Pourquoi a-t-on inventé le zéro ?

DPA / Science Photo Library via AFP

Nombre remarquable, multiple de tous les autres et élément neutre, le zéro est arrivé tardivement comme outil de calcul.

Cet article est extrait du mensuel Sciences et Avenir - La Recherche n°905-906, daté juillet-août 2022.

"Une fortune moins zéro est une fortune", c'est un des vers par lesquels le mathématicien indien Brahmagupta a défini pour la première fois, au 7e siècle, le zéro tel que nous le connaissons.

Un zéro "garde place"

Nombre remarquable, multiple de tous les autres et élément neutre, le zéro est arrivé tardivement comme outil de calcul. Mais il a émergé très tôt au sein de civilisations avec différents usages. Les Babyloniens, autour du 3e siècle, l'ont utilisé comme "garde place" : dans un nombre comme 406, le zéro (qui n'avait pas le même symbole) indique l'absence de dizaines. Ce zéro de position, ignoré des Romains, a aussi été adopté par les Grecs.
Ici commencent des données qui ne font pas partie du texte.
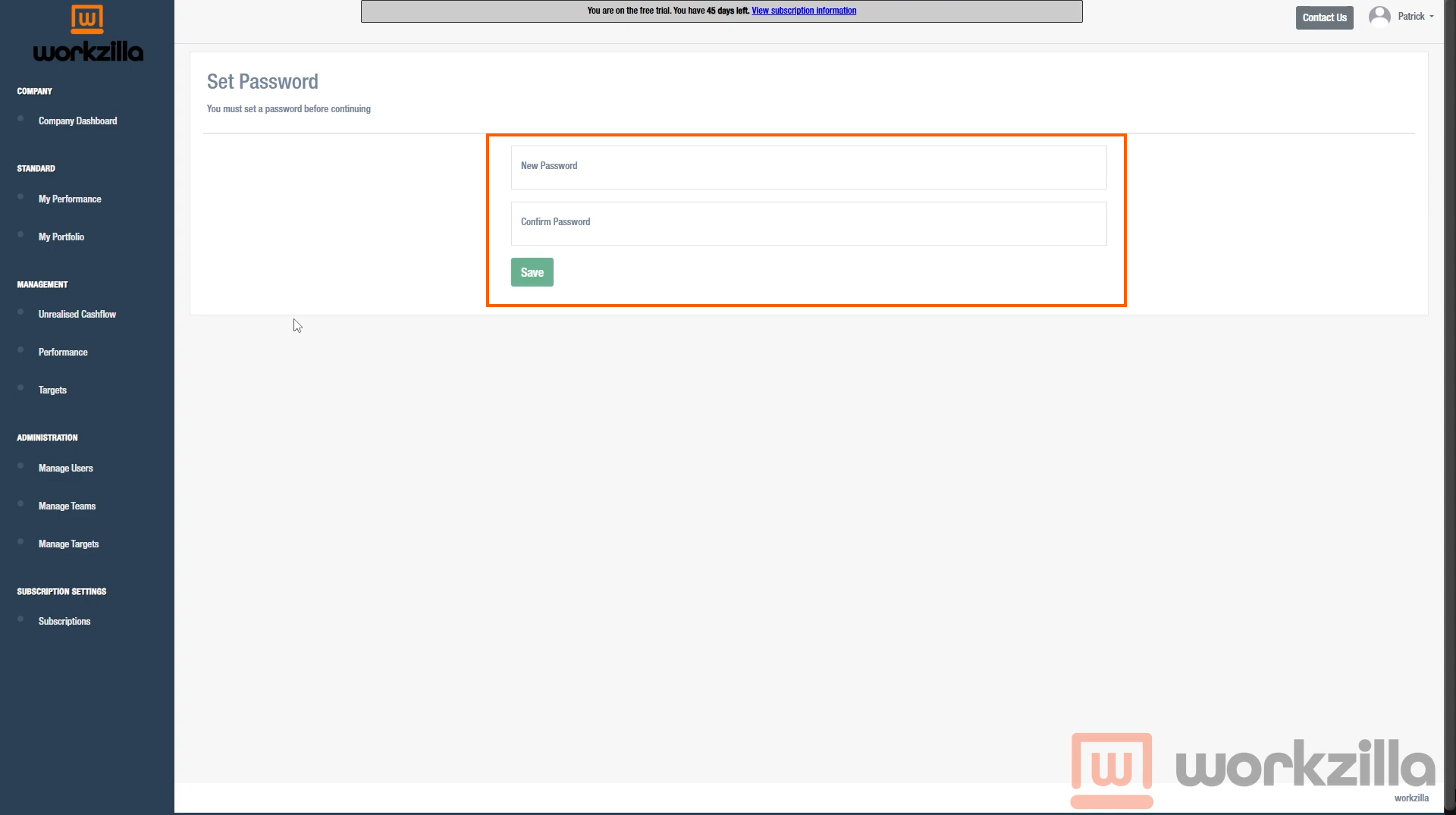1456x815 pixels.
Task: Go to My Performance page
Action: 70,199
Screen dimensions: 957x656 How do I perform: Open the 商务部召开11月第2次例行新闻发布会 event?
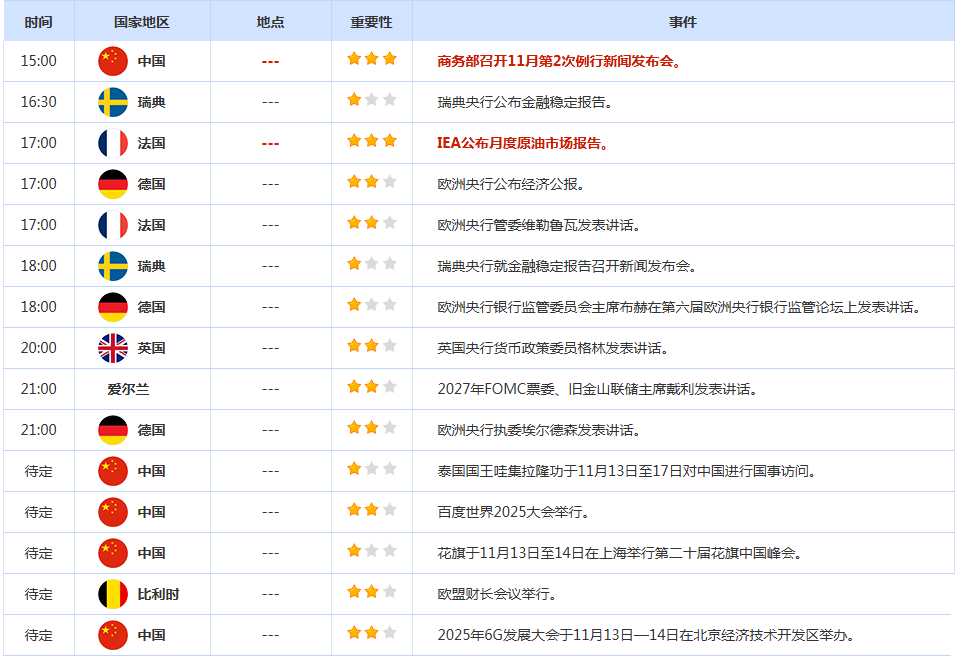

Les Mayas, au 4e siècle, ont introduit le zéro ordinal qui indique l'ordre, le rang "zéroième" pour leur calendrier.

Une porte vers l'infini

Mais le zéro en tant que nombre et chiffre est bien originaire d'Inde où, nommé sunya, il est employé comme cardinal figurant le vide et utilisé en arithmétique. Il a ensuite été diffusé dans le monde arabe sous le terme de ifr (qui a donné les mots chiffre et zéro en français), puis en Occident autour de l'an 1000. Il a ouvert la voie à des opérations comme la soustraction et à des notions comme le vide et les quantités nulles. C'est aussi une porte vers l'infini : la division par 0 donne par convention un résultat qui tend vers l'insondable. Autant de notions redoutables qui expliquent sans doute pourquoi ce nombre a mis tant de temps à s'imposer en Occident.